Kısa alıştırma 1: Verilen metinden "SİYASAL İSLAMCILARIN KİTLE" ile başlayıp "çok yüksek diyebilirim." ile biten bölümü olduğu gibi yazdırın.
Kısa alıştırma 2:
Verilen metne göre şu soruları cevaplayın:
(a) Metnin başında hangi tarih yer alıyor?
(b) Okurlar bu olayları çoğunlukla hangi kanallardan görüyor?
(c) Ülkemizde sıcak bir toplumsal çatışma ortamı bulunmamasının nedeni olarak ne gösteriliyor?

---------- Verilen metin ----------

21 Ekim 2018 Pazar

SİYASAL İSLAMCILARIN KİTLE AJİTASYONU VE MANİPÜLASYON YÖNTEMLERİ



Değerli okurlar..
Son yıllarda, özellikle orta doğu bölgesinde dini inançlar üzerinden geliştirilen,  son derece yoğunlaşmış bir şekilde çok feci ve insanlık dışı olaylara şahit olmaktasınız. Bunları da çoğunlukla basın ve sosyal medya üzerinden görmektesiniz. Şimdilik ülkemiz de, kimi orta doğu ülkelerine benzer bir şekilde sıcak bir toplumsal çatışma ortamı bulunmamakta. Bunun nedeni de toplumsal ve kültürel yapımızın orta doğu ülkelerine benzer bir ortamı beslememesidir.  Ancak bununla beraber, elimizde ki bu sosyal veri bize bu konuda hiç bir garanti vermiyor. Şöyle ki; şu anki baskıcı, muhafazakâr, nobran siyasi yapının, daha uzun zaman iktidarda kalması halinde buna benzer hadiselerin olmayacağı anlamına gelmez. Hatta olabilirliği çok yüksek diyebilirim.

---------- Veri bloğu ----------

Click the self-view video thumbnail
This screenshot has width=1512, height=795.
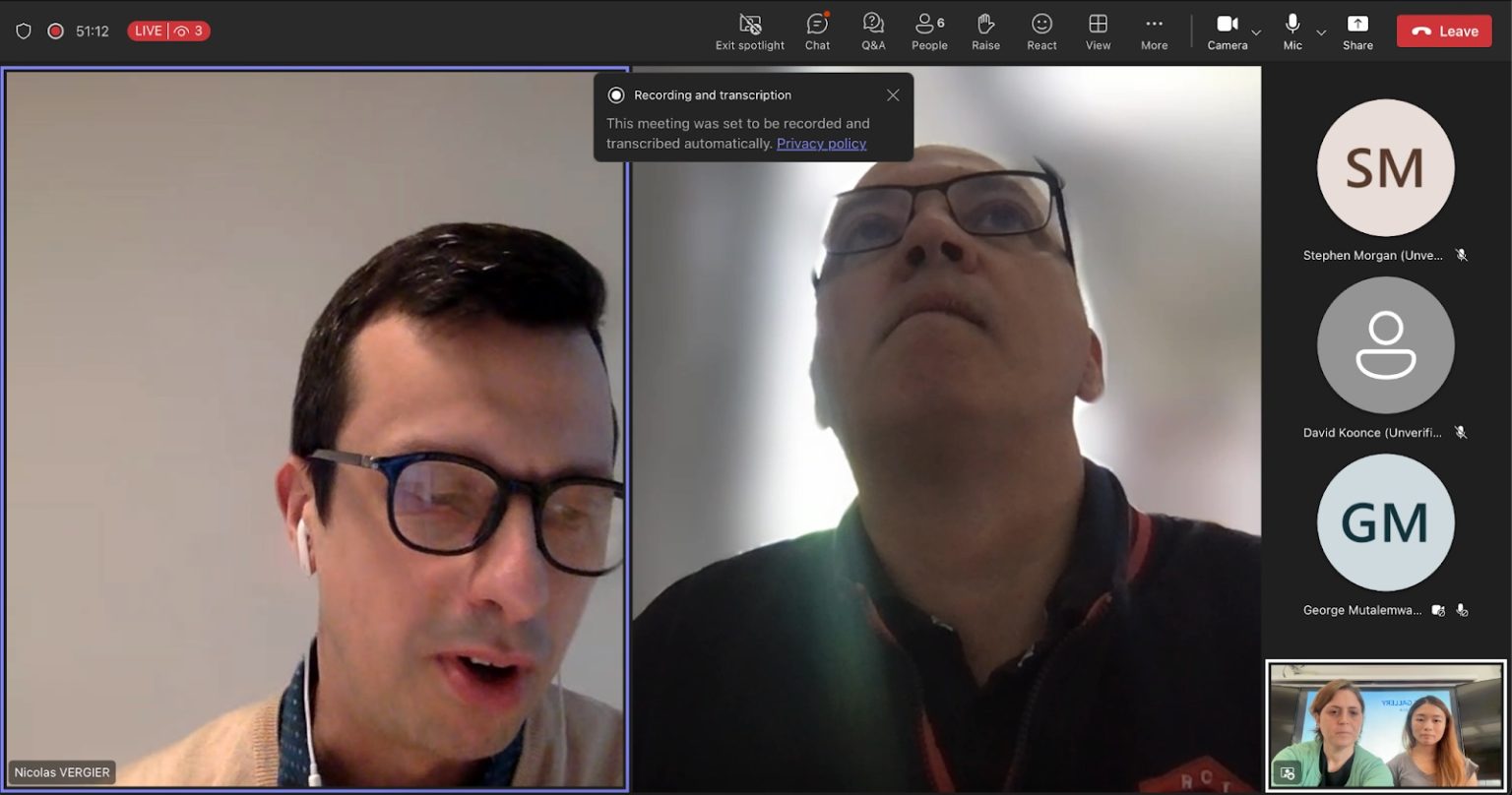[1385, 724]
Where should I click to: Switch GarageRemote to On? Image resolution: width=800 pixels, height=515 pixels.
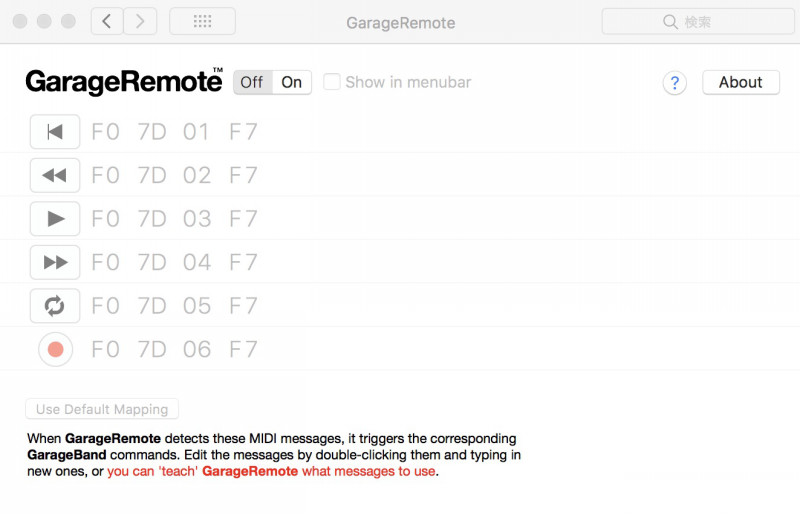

----------

Beklenen çıktı 1:
SİYASAL İSLAMCILARIN KİTLE AJİTASYONU VE MANİPÜLASYON YÖNTEMLERİ



Değerli okurlar..
Son yıllarda, özellikle orta doğu bölgesinde dini inançlar üzerinden geliştirilen,  son derece yoğunlaşmış bir şekilde çok feci ve insanlık dışı olaylara şahit olmaktasınız. Bunları da çoğunlukla basın ve sosyal medya üzerinden görmektesiniz. Şimdilik ülkemiz de, kimi orta doğu ülkelerine benzer bir şekilde sıcak bir toplumsal çatışma ortamı bulunmamakta. Bunun nedeni de toplumsal ve kültürel yapımızın orta doğu ülkelerine benzer bir ortamı beslememesidir.  Ancak bununla beraber, elimizde ki bu sosyal veri bize bu konuda hiç bir garanti vermiyor. Şöyle ki; şu anki baskıcı, muhafazakâr, nobran siyasi yapının, daha uzun zaman iktidarda kalması halinde buna benzer hadiselerin olmayacağı anlamına gelmez. Hatta olabilirliği çok yüksek diyebilirim.

Beklenen çıktı 2:
(a) 21 Ekim 2018 Pazar
(b) Basın ve sosyal medya
(c) Toplumsal ve kültürel yapımızın orta doğu ülkelerine benzer bir ortamı beslememesi